### [Task to complete]
Set each line of the records down again exactly, please.

[Start of section]

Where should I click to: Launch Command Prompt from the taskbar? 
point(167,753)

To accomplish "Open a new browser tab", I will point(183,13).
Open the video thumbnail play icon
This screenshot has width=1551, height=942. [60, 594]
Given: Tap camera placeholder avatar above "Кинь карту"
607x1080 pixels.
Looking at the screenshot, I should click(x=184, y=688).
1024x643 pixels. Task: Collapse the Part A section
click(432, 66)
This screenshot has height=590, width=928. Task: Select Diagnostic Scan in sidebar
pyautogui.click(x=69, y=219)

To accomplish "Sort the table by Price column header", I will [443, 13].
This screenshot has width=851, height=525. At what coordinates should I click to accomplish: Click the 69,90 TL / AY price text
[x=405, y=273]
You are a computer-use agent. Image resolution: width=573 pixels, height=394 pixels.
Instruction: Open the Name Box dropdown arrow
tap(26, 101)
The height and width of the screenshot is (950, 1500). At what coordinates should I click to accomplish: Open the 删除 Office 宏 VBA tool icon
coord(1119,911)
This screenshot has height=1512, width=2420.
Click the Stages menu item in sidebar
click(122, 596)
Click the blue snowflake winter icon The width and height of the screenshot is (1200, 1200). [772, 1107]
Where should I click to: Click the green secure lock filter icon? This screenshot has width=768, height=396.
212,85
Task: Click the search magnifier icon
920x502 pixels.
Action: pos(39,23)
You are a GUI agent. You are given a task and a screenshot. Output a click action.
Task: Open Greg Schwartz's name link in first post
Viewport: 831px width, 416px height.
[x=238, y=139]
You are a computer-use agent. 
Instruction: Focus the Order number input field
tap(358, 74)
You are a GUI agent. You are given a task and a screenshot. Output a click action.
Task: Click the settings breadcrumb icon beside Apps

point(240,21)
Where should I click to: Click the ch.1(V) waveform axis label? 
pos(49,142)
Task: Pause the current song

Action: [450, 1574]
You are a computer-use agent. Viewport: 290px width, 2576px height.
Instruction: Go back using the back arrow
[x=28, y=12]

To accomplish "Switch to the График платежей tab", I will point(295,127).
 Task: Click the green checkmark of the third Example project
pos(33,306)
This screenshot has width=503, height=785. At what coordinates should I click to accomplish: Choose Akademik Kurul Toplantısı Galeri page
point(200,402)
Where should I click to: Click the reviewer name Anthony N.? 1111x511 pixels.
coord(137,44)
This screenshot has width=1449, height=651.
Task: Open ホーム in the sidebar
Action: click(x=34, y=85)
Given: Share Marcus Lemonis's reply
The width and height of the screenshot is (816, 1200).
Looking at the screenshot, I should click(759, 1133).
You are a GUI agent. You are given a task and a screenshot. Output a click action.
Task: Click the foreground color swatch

[End of section]

### [Final answer]
Where should I click to: Launch Command Prompt from the taskbar? 
point(167,753)

To accomplish "Open a new browser tab", I will point(183,13).
Open the video thumbnail play icon
This screenshot has width=1551, height=942. [60, 594]
Given: Tap camera placeholder avatar above "Кинь карту"
607x1080 pixels.
Looking at the screenshot, I should click(x=184, y=688).
1024x643 pixels. Task: Collapse the Part A section
click(432, 66)
This screenshot has height=590, width=928. Task: Select Diagnostic Scan in sidebar
pyautogui.click(x=69, y=219)

To accomplish "Sort the table by Price column header", I will [443, 13].
This screenshot has width=851, height=525. At what coordinates should I click to accomplish: Click the 69,90 TL / AY price text
[x=405, y=273]
You are a computer-use agent. Image resolution: width=573 pixels, height=394 pixels.
Instruction: Open the Name Box dropdown arrow
tap(26, 101)
The height and width of the screenshot is (950, 1500). At what coordinates should I click to accomplish: Open the 删除 Office 宏 VBA tool icon
coord(1119,911)
This screenshot has height=1512, width=2420.
Click the Stages menu item in sidebar
click(122, 596)
Click the blue snowflake winter icon The width and height of the screenshot is (1200, 1200). [772, 1107]
Where should I click to: Click the green secure lock filter icon? This screenshot has width=768, height=396.
212,85
Task: Click the search magnifier icon
920x502 pixels.
Action: pos(39,23)
You are a GUI agent. You are given a task and a screenshot. Output a click action.
Task: Open Greg Schwartz's name link in first post
Viewport: 831px width, 416px height.
[x=238, y=139]
You are a computer-use agent. 
Instruction: Focus the Order number input field
tap(358, 74)
You are a GUI agent. You are given a task and a screenshot. Output a click action.
Task: Click the settings breadcrumb icon beside Apps

point(240,21)
Where should I click to: Click the ch.1(V) waveform axis label? 
pos(49,142)
Task: Pause the current song

Action: [450, 1574]
You are a computer-use agent. Viewport: 290px width, 2576px height.
Instruction: Go back using the back arrow
[x=28, y=12]

To accomplish "Switch to the График платежей tab", I will point(295,127).
 Task: Click the green checkmark of the third Example project
pos(33,306)
This screenshot has width=503, height=785. At what coordinates should I click to accomplish: Choose Akademik Kurul Toplantısı Galeri page
point(200,402)
Where should I click to: Click the reviewer name Anthony N.? 1111x511 pixels.
coord(137,44)
This screenshot has width=1449, height=651.
Task: Open ホーム in the sidebar
Action: click(x=34, y=85)
Given: Share Marcus Lemonis's reply
The width and height of the screenshot is (816, 1200).
Looking at the screenshot, I should click(759, 1133).
You are a GUI agent. You are given a task and a screenshot. Output a click action.
Task: Click the foreground color swatch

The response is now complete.